Script help: Holiday edge case lead to empty datasets

zacharyw.larson · November 28, 2022, 3:07pm

for row, nextRow in zip(datasetIn, datasetIn[1:]):

After a long holiday, I don't have any data.
So when I reference nextRow, I get an error that I tried to call an undefined nextRow.

So to fix this, I thought maybe:

try:
     hoursSum= nextRow['Hours']
     hoursSum=0
except:
      return value

However, I am still getting an error that farther down, the script is erroring.

I figured it out sort of.
Looks like I needed the try error outside of the for loops because I don't think the for loop runs when there are no rows.

for row, nextRow in zip(datasetIn, datasetIn[1:]):
   #Location 1
   try:
       hoursSum= nextRow['Hours']
    hoursSum=0
    except:
        return value
    #chunk of code here manipulating row

#Location 2
 try:
    hoursSum= nextRow['Hours']
    hoursSum=0
except:
     return value
#chunk of code here manipulating nextRow ending with a return of a new dataset

jlandwerlen · November 28, 2022, 3:13pm

I would fix that problem first

pascal.fragnoud · November 28, 2022, 3:14pm

https://docs.python.org/2/library/itertools.html#itertools.izip_longest

from itertools import izip_longest as zipl

foo = [1]
print [(row, next_row) for row, next_row in zipl(foo, foo[1:])]
foo = []
print [(row, next_row) for row, next_row in zipl(foo, foo[1:])]

[(1, None)]
[]

zacharyw.larson · November 28, 2022, 3:24pm

@jlandwerlen
There is nothing to "fix" about not having data over a long holiday.
If nothing runs for four days, there is no data for the last 3 days.

@pascal.fragnoud
That code from the python site is using so many things I don't know that I don't understand it's details about izip_longest.
I am not sure what you are saying.

You mean the for loop is running, it returns an empty list when empty?

jlandwerlen · November 28, 2022, 3:29pm

Good point, so your code needs to handle not having data.

pascal.fragnoud · November 28, 2022, 3:34pm

The code from the website is just here to show a possible implementation of izip_longest.

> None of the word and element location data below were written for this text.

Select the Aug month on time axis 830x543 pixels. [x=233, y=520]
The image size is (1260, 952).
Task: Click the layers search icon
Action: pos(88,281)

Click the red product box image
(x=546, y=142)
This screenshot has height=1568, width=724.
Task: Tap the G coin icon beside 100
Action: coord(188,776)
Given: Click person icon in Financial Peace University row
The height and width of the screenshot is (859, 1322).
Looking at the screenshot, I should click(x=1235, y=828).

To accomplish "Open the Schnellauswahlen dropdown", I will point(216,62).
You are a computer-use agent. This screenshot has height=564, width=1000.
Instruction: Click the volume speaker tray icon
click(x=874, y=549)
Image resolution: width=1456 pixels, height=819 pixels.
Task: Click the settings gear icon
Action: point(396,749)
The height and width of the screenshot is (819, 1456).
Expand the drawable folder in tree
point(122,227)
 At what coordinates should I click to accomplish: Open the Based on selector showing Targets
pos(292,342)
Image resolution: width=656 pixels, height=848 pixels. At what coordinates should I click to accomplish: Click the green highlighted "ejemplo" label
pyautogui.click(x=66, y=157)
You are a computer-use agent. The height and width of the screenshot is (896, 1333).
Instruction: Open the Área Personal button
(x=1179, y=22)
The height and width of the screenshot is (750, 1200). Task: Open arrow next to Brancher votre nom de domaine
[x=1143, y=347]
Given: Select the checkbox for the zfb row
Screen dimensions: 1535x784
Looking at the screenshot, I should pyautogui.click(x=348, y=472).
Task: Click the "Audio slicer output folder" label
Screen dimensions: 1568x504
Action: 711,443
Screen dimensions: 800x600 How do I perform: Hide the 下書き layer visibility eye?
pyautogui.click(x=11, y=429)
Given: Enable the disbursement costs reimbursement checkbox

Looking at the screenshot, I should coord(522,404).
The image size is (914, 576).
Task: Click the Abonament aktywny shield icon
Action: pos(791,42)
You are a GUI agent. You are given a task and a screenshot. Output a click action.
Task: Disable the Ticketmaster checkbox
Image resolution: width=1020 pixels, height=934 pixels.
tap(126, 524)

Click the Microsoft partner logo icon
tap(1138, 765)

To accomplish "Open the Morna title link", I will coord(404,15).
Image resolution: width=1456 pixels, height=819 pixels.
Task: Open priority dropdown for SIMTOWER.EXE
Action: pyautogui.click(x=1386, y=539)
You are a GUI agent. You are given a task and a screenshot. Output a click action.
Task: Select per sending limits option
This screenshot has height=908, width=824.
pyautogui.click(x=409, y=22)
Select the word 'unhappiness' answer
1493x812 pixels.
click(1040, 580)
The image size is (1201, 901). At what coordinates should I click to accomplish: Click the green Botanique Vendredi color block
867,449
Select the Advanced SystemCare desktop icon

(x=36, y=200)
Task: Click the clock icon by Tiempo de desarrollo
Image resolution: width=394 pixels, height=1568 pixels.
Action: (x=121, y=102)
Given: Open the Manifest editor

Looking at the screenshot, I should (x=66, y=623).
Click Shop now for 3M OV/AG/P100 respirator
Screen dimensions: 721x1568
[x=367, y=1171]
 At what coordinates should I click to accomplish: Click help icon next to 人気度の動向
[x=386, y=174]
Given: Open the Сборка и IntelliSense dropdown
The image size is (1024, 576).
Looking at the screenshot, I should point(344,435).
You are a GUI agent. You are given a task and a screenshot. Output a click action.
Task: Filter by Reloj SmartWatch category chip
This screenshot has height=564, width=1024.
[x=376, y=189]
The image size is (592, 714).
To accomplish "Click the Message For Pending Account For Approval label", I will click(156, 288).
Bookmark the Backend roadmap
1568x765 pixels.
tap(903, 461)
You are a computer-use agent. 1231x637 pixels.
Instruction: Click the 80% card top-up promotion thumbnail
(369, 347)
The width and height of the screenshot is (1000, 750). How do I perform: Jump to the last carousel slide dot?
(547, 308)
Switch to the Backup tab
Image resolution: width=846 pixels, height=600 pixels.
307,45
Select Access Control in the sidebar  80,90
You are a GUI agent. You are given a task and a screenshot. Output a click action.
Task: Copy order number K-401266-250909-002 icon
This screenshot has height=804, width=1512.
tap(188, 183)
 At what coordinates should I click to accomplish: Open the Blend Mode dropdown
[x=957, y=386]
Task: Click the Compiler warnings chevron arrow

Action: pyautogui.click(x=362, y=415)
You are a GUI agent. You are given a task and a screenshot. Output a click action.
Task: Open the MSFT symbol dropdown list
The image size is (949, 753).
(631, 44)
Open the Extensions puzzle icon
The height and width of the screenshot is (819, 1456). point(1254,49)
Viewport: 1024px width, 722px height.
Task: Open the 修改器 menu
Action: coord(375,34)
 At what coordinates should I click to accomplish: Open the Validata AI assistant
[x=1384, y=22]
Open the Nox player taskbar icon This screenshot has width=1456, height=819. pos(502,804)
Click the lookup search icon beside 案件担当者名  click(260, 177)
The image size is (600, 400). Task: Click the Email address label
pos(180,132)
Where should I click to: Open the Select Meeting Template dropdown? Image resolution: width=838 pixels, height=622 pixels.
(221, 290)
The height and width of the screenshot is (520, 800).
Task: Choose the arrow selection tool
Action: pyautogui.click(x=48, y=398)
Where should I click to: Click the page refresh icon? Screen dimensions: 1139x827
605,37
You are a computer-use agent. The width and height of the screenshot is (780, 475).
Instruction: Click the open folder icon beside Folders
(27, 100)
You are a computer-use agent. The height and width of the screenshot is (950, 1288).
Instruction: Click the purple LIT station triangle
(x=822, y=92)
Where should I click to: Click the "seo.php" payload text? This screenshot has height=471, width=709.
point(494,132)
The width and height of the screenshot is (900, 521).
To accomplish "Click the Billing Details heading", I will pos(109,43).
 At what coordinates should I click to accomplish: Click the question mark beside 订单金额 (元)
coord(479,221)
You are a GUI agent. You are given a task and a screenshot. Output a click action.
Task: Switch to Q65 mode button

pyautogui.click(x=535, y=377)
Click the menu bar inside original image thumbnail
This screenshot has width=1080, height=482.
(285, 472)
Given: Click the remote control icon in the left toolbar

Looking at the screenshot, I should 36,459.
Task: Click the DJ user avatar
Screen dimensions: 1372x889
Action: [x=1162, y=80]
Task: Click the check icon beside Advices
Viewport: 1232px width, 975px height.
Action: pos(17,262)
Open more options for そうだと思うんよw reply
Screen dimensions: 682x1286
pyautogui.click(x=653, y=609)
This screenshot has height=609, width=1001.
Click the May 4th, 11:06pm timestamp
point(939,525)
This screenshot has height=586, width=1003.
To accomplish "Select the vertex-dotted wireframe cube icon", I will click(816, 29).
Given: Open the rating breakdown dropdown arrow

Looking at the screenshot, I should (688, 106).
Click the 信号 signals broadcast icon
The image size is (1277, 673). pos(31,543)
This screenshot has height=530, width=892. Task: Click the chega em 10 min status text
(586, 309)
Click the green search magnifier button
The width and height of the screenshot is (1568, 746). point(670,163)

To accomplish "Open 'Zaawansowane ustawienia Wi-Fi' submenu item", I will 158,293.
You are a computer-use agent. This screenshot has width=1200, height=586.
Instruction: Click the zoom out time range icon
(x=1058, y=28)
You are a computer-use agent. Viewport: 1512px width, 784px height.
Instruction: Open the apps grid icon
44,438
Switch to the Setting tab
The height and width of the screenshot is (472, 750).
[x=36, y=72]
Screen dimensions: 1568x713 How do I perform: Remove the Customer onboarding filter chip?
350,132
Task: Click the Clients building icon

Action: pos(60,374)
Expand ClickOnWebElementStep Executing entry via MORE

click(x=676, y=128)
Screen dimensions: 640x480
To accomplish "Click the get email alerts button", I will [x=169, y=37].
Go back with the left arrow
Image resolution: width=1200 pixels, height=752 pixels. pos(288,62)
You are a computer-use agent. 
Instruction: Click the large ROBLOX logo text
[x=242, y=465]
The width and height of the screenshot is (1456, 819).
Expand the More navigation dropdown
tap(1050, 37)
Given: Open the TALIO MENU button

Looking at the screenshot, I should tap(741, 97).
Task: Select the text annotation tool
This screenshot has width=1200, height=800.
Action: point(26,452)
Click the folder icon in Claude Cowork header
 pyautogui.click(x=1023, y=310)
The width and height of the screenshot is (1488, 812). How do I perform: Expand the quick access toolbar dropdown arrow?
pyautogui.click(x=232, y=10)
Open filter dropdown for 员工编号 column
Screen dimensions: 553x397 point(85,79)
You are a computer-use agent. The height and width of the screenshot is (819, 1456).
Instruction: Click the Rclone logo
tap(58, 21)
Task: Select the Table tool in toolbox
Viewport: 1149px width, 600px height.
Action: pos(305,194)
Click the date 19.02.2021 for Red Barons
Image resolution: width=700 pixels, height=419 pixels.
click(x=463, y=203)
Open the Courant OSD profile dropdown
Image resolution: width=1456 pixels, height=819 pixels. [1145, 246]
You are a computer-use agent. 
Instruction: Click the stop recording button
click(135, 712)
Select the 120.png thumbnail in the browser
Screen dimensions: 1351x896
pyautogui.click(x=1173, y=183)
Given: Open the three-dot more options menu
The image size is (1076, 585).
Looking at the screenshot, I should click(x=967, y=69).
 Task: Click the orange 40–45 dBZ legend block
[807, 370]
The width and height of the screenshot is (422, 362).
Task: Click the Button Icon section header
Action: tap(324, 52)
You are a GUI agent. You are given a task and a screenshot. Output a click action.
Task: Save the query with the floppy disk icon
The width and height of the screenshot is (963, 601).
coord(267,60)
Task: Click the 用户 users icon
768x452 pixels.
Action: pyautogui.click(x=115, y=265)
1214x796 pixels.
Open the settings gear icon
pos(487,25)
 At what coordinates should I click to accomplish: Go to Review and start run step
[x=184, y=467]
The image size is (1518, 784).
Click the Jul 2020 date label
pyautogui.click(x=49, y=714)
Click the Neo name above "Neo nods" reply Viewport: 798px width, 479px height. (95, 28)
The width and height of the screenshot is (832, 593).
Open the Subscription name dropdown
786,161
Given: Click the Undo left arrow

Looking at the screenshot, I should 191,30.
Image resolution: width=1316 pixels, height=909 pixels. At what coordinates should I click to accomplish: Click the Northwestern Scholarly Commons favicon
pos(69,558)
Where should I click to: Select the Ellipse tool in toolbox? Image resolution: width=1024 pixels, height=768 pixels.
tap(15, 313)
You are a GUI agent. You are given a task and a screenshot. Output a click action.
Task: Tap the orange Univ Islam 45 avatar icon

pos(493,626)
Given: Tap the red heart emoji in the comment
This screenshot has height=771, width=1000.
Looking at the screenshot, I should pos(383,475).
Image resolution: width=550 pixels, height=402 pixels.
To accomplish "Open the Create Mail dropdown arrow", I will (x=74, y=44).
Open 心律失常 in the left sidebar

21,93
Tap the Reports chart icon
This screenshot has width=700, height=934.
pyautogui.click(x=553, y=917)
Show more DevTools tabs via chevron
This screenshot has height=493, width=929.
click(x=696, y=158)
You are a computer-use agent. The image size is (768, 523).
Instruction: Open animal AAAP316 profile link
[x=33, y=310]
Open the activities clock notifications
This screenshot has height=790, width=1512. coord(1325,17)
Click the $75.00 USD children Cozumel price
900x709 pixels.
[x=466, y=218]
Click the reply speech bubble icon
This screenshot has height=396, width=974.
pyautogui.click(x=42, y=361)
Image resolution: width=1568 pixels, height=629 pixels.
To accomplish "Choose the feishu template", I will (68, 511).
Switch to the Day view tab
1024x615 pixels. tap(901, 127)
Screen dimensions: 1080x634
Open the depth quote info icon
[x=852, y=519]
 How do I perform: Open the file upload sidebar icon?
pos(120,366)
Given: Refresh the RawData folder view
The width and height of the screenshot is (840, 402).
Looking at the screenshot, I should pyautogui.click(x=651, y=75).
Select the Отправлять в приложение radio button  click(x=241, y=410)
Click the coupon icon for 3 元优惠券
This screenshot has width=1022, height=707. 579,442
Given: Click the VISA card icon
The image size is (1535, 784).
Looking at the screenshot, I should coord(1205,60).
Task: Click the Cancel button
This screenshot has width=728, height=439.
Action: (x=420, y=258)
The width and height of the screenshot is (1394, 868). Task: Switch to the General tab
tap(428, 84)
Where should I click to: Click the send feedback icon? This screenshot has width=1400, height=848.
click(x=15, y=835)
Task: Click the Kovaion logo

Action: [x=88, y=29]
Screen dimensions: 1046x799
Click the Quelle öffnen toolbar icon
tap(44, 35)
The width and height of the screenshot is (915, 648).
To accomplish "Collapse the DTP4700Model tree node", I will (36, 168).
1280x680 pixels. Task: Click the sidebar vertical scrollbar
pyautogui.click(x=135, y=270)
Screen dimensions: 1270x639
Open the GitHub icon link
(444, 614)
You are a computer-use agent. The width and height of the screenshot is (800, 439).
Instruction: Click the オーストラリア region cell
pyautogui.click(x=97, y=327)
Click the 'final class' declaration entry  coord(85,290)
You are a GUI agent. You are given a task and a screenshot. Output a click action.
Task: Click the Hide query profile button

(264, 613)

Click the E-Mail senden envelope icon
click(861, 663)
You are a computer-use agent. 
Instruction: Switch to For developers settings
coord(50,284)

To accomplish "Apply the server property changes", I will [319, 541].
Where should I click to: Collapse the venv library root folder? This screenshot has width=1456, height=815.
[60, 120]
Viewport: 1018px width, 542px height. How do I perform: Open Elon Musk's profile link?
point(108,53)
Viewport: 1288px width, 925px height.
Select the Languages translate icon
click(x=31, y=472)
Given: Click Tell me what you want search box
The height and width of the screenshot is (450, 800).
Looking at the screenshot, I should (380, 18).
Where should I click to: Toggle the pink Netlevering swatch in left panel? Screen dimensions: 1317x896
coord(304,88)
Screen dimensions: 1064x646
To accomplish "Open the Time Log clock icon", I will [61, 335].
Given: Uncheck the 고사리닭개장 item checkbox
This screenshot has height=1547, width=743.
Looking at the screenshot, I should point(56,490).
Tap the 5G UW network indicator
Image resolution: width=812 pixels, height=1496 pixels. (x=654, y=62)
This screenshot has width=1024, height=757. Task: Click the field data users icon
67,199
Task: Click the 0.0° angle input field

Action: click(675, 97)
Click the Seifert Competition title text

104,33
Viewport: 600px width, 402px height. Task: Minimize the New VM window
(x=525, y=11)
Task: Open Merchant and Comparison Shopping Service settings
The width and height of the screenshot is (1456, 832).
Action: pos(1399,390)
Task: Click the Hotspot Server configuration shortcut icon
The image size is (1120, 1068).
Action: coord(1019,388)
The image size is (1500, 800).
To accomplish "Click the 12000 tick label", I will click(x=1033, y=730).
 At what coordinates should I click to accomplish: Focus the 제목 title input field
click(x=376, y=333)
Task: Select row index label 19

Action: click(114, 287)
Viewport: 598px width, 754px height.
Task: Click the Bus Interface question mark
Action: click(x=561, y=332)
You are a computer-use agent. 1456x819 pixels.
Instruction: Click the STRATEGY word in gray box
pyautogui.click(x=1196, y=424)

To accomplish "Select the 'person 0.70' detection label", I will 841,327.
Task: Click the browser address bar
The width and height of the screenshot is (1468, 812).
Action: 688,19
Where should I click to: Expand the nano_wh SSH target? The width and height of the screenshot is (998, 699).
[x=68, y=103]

It's supposed to help understand what the function does.

I'm not sure what your use case is, as the code you showed makes little to no sense to me, so this may not be pertinent to your issue.
If I knew what you're trying to do, I could maybe be more helpful, but right now I don't really see the issue you ran into...

I mean, you say you get an issue about an undefined nextRow, but I have no idea where and how you're calling this variable. The only way using a variable defined in this way (ie: x defined with for x in something) is calling it outside of the loop. Which clearly, you shouldn't do.
Your edit does show a little more details, but the indentation is messed up and there's no way this can ever run.
You're also nullifying an assignment (hoursSum = nextRow['hours']) by immediately afterward setting it to 0.

zacharyw.larson · November 28, 2022, 3:42pm

I edited the top post as I figured a way to catch the error.
Thanks for helping me and showing me that doc page.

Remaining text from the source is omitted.